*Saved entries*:
══════

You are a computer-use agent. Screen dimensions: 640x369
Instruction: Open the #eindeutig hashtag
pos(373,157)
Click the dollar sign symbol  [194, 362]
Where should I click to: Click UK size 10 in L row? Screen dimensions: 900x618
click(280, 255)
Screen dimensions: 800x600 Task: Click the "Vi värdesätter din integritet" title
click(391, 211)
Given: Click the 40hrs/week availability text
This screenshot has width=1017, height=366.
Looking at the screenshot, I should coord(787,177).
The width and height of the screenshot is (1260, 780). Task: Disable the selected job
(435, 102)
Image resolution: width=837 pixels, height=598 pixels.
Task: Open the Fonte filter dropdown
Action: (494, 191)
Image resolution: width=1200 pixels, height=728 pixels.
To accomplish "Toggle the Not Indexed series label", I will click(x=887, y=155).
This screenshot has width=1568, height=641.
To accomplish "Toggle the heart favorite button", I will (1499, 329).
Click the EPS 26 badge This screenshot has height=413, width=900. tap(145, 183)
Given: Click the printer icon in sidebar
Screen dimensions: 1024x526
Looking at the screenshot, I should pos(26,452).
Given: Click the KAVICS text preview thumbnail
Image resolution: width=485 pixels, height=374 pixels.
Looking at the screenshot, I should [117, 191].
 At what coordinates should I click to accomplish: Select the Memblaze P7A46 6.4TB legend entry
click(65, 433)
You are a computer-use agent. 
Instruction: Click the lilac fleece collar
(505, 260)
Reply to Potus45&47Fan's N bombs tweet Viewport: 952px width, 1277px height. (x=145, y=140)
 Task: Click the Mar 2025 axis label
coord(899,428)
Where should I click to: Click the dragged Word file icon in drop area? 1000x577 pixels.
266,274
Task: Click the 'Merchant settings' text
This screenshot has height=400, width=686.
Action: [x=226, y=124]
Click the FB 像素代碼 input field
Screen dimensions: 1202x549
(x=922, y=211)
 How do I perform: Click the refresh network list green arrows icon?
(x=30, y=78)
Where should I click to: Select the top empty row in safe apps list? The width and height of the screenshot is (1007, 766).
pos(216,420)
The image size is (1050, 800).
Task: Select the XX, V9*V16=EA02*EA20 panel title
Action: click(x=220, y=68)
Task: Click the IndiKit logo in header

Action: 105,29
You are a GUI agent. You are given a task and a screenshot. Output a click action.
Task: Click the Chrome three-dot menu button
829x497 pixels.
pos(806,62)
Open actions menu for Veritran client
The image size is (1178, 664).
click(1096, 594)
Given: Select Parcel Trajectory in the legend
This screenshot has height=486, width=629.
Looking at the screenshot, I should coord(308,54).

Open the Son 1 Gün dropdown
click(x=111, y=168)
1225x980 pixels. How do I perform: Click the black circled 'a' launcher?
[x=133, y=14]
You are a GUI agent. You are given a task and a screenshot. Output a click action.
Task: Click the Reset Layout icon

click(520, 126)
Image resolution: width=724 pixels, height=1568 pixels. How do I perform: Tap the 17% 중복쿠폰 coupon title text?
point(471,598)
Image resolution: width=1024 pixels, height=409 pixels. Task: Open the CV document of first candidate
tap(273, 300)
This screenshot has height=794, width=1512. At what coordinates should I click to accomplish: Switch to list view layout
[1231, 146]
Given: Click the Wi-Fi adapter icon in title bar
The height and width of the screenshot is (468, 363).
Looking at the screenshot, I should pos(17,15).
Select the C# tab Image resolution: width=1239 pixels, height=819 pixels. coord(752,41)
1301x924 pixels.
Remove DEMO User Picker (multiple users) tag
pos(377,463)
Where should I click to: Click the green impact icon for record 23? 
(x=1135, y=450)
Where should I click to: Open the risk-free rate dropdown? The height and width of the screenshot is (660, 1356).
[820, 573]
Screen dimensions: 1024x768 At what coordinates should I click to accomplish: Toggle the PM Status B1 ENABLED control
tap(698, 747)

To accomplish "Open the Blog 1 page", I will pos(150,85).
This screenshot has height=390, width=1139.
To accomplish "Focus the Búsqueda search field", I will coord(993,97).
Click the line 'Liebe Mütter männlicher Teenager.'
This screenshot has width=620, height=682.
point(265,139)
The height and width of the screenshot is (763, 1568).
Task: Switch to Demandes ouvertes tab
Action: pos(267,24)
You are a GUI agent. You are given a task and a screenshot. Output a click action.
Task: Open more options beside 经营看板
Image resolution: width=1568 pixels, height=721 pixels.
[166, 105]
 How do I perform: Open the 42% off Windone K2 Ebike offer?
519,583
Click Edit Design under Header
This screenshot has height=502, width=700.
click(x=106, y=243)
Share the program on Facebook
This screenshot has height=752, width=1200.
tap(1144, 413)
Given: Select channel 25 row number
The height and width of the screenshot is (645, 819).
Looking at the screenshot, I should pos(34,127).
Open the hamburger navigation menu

══════

*Task description*: The answer must hold only the lines from the first line of the data through the line bearing "Given: Click the 40hrs/week availability text", returned exactly.

*Exercise response*:
You are a computer-use agent. Screen dimensions: 640x369
Instruction: Open the #eindeutig hashtag
pos(373,157)
Click the dollar sign symbol  [194, 362]
Where should I click to: Click UK size 10 in L row? Screen dimensions: 900x618
click(280, 255)
Screen dimensions: 800x600 Task: Click the "Vi värdesätter din integritet" title
click(391, 211)
Given: Click the 40hrs/week availability text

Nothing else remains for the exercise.